BRIEF
Can you retype every one of the entries below word for word, with nothing changed?

AVAILABLE RECORDS
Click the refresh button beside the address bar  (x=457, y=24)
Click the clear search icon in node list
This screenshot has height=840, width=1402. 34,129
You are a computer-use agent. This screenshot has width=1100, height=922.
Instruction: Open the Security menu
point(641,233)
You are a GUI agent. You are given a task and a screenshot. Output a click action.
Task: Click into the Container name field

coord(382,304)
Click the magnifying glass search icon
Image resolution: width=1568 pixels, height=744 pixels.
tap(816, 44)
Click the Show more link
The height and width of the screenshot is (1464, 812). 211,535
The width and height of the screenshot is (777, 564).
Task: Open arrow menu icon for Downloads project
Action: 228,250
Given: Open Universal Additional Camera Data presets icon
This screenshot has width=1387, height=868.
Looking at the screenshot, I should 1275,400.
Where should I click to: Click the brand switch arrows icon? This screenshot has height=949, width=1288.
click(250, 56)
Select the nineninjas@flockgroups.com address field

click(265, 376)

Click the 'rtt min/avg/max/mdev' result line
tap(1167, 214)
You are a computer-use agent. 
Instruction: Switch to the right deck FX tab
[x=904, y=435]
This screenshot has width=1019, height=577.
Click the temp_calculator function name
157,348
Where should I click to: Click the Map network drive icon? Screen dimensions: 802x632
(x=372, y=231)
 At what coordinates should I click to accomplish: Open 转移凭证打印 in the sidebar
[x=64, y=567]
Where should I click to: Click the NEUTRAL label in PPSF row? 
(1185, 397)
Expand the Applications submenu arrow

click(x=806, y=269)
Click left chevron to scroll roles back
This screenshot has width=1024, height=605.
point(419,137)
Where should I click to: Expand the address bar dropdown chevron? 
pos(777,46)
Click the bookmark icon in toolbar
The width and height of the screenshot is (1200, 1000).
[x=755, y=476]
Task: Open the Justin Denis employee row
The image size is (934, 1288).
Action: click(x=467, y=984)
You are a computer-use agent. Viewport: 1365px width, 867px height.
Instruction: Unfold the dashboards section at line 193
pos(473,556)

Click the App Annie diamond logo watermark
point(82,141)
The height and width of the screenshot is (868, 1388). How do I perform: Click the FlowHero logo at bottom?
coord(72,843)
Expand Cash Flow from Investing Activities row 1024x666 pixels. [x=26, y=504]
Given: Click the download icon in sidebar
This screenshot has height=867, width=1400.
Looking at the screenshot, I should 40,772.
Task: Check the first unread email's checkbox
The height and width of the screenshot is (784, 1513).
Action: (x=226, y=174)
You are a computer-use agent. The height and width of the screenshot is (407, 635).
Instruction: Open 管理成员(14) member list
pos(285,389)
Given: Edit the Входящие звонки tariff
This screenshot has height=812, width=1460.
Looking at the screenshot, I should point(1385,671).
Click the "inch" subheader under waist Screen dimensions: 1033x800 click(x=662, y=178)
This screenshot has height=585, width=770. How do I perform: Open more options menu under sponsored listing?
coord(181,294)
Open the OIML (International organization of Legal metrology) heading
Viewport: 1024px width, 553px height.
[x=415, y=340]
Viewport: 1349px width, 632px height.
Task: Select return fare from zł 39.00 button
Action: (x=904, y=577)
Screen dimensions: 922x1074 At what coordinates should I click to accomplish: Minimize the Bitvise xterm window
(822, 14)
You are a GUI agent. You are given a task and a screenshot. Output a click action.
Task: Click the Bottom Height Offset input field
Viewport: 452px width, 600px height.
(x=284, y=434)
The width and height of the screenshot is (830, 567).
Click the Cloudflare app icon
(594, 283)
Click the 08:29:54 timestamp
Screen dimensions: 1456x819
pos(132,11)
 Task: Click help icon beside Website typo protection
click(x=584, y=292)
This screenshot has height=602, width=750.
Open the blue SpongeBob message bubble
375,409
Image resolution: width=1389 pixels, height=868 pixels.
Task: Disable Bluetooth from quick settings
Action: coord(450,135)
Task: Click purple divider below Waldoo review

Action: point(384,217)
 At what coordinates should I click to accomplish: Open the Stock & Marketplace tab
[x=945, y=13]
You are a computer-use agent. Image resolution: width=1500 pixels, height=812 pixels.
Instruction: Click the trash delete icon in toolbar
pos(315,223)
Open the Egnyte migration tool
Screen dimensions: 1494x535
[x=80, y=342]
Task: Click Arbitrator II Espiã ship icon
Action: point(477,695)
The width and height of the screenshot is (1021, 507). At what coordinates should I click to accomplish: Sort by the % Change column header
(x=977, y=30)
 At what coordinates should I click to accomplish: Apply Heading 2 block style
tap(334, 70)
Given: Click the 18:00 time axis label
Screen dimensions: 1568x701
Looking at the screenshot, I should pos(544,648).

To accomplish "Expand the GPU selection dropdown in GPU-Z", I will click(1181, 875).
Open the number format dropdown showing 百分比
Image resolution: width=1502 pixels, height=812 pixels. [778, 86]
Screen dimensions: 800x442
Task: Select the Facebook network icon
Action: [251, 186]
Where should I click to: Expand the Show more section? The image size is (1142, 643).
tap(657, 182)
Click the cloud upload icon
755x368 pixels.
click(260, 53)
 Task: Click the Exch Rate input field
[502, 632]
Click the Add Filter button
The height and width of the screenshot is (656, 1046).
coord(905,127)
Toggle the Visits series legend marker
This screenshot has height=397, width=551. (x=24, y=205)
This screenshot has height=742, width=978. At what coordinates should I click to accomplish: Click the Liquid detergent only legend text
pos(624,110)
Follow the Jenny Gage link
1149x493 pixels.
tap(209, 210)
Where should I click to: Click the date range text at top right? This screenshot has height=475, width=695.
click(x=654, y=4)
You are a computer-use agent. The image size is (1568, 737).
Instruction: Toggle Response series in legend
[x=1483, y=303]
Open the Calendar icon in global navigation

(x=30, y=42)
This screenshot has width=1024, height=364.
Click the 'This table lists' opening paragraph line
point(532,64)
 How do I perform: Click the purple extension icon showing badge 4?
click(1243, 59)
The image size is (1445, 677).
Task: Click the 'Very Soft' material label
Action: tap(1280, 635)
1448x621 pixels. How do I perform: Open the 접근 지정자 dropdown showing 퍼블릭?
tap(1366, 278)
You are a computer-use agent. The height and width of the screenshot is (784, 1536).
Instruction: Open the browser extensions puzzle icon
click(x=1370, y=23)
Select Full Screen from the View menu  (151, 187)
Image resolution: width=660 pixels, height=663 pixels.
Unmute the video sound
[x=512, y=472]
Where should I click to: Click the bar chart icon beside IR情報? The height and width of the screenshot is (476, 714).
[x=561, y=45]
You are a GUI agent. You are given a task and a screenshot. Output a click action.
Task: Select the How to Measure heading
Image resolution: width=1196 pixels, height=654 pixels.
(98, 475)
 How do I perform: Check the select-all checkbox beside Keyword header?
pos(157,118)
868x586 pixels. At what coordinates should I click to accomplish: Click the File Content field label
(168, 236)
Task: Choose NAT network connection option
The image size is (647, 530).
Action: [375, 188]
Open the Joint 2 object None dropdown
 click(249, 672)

ANSWER FOR THIS EXERCISE
Click the refresh button beside the address bar  (x=457, y=24)
Click the clear search icon in node list
This screenshot has height=840, width=1402. 34,129
You are a computer-use agent. This screenshot has width=1100, height=922.
Instruction: Open the Security menu
point(641,233)
You are a GUI agent. You are given a task and a screenshot. Output a click action.
Task: Click into the Container name field

coord(382,304)
Click the magnifying glass search icon
Image resolution: width=1568 pixels, height=744 pixels.
tap(816, 44)
Click the Show more link
The height and width of the screenshot is (1464, 812). 211,535
The width and height of the screenshot is (777, 564).
Task: Open arrow menu icon for Downloads project
Action: 228,250
Given: Open Universal Additional Camera Data presets icon
This screenshot has width=1387, height=868.
Looking at the screenshot, I should 1275,400.
Where should I click to: Click the brand switch arrows icon? This screenshot has height=949, width=1288.
click(250, 56)
Select the nineninjas@flockgroups.com address field

click(265, 376)

Click the 'rtt min/avg/max/mdev' result line
tap(1167, 214)
You are a computer-use agent. 
Instruction: Switch to the right deck FX tab
[x=904, y=435]
This screenshot has width=1019, height=577.
Click the temp_calculator function name
157,348
Where should I click to: Click the Map network drive icon? Screen dimensions: 802x632
(x=372, y=231)
 At what coordinates should I click to accomplish: Open 转移凭证打印 in the sidebar
[x=64, y=567]
Where should I click to: Click the NEUTRAL label in PPSF row? 
(1185, 397)
Expand the Applications submenu arrow

click(x=806, y=269)
Click left chevron to scroll roles back
This screenshot has width=1024, height=605.
point(419,137)
Where should I click to: Expand the address bar dropdown chevron? 
pos(777,46)
Click the bookmark icon in toolbar
The width and height of the screenshot is (1200, 1000).
[x=755, y=476]
Task: Open the Justin Denis employee row
The image size is (934, 1288).
Action: click(x=467, y=984)
You are a computer-use agent. Viewport: 1365px width, 867px height.
Instruction: Unfold the dashboards section at line 193
pos(473,556)

Click the App Annie diamond logo watermark
point(82,141)
The height and width of the screenshot is (868, 1388). How do I perform: Click the FlowHero logo at bottom?
coord(72,843)
Expand Cash Flow from Investing Activities row 1024x666 pixels. [x=26, y=504]
Given: Click the download icon in sidebar
This screenshot has height=867, width=1400.
Looking at the screenshot, I should 40,772.
Task: Check the first unread email's checkbox
The height and width of the screenshot is (784, 1513).
Action: (x=226, y=174)
You are a computer-use agent. The height and width of the screenshot is (407, 635).
Instruction: Open 管理成员(14) member list
pos(285,389)
Given: Edit the Входящие звонки tariff
This screenshot has height=812, width=1460.
Looking at the screenshot, I should point(1385,671).
Click the "inch" subheader under waist Screen dimensions: 1033x800 click(x=662, y=178)
This screenshot has height=585, width=770. How do I perform: Open more options menu under sponsored listing?
coord(181,294)
Open the OIML (International organization of Legal metrology) heading
Viewport: 1024px width, 553px height.
[x=415, y=340]
Viewport: 1349px width, 632px height.
Task: Select return fare from zł 39.00 button
Action: (x=904, y=577)
Screen dimensions: 922x1074 At what coordinates should I click to accomplish: Minimize the Bitvise xterm window
(822, 14)
You are a GUI agent. You are given a task and a screenshot. Output a click action.
Task: Click the Bottom Height Offset input field
Viewport: 452px width, 600px height.
(x=284, y=434)
The width and height of the screenshot is (830, 567).
Click the Cloudflare app icon
(594, 283)
Click the 08:29:54 timestamp
Screen dimensions: 1456x819
pos(132,11)
 Task: Click help icon beside Website typo protection
click(x=584, y=292)
This screenshot has height=602, width=750.
Open the blue SpongeBob message bubble
375,409
Image resolution: width=1389 pixels, height=868 pixels.
Task: Disable Bluetooth from quick settings
Action: coord(450,135)
Task: Click purple divider below Waldoo review

Action: point(384,217)
 At what coordinates should I click to accomplish: Open the Stock & Marketplace tab
[x=945, y=13]
You are a computer-use agent. Image resolution: width=1500 pixels, height=812 pixels.
Instruction: Click the trash delete icon in toolbar
pos(315,223)
Open the Egnyte migration tool
Screen dimensions: 1494x535
[x=80, y=342]
Task: Click Arbitrator II Espiã ship icon
Action: point(477,695)
The width and height of the screenshot is (1021, 507). At what coordinates should I click to accomplish: Sort by the % Change column header
(x=977, y=30)
 At what coordinates should I click to accomplish: Apply Heading 2 block style
tap(334, 70)
Given: Click the 18:00 time axis label
Screen dimensions: 1568x701
Looking at the screenshot, I should pos(544,648).

To accomplish "Expand the GPU selection dropdown in GPU-Z", I will click(1181, 875).
Open the number format dropdown showing 百分比
Image resolution: width=1502 pixels, height=812 pixels. [778, 86]
Screen dimensions: 800x442
Task: Select the Facebook network icon
Action: [251, 186]
Where should I click to: Expand the Show more section? The image size is (1142, 643).
tap(657, 182)
Click the cloud upload icon
755x368 pixels.
click(260, 53)
 Task: Click the Exch Rate input field
[502, 632]
Click the Add Filter button
The height and width of the screenshot is (656, 1046).
coord(905,127)
Toggle the Visits series legend marker
This screenshot has height=397, width=551. (x=24, y=205)
This screenshot has height=742, width=978. At what coordinates should I click to accomplish: Click the Liquid detergent only legend text
pos(624,110)
Follow the Jenny Gage link
1149x493 pixels.
tap(209, 210)
Where should I click to: Click the date range text at top right? This screenshot has height=475, width=695.
click(x=654, y=4)
You are a computer-use agent. The image size is (1568, 737).
Instruction: Toggle Response series in legend
[x=1483, y=303]
Open the Calendar icon in global navigation

(x=30, y=42)
This screenshot has width=1024, height=364.
Click the 'This table lists' opening paragraph line
point(532,64)
 How do I perform: Click the purple extension icon showing badge 4?
click(1243, 59)
The image size is (1445, 677).
Task: Click the 'Very Soft' material label
Action: tap(1280, 635)
1448x621 pixels. How do I perform: Open the 접근 지정자 dropdown showing 퍼블릭?
tap(1366, 278)
You are a computer-use agent. The height and width of the screenshot is (784, 1536).
Instruction: Open the browser extensions puzzle icon
click(x=1370, y=23)
Select Full Screen from the View menu  (151, 187)
Image resolution: width=660 pixels, height=663 pixels.
Unmute the video sound
[x=512, y=472]
Where should I click to: Click the bar chart icon beside IR情報? The height and width of the screenshot is (476, 714).
[x=561, y=45]
You are a GUI agent. You are given a task and a screenshot. Output a click action.
Task: Select the How to Measure heading
Image resolution: width=1196 pixels, height=654 pixels.
(98, 475)
 How do I perform: Check the select-all checkbox beside Keyword header?
pos(157,118)
868x586 pixels. At what coordinates should I click to accomplish: Click the File Content field label
(168, 236)
Task: Choose NAT network connection option
The image size is (647, 530).
Action: [375, 188]
Open the Joint 2 object None dropdown
 click(249, 672)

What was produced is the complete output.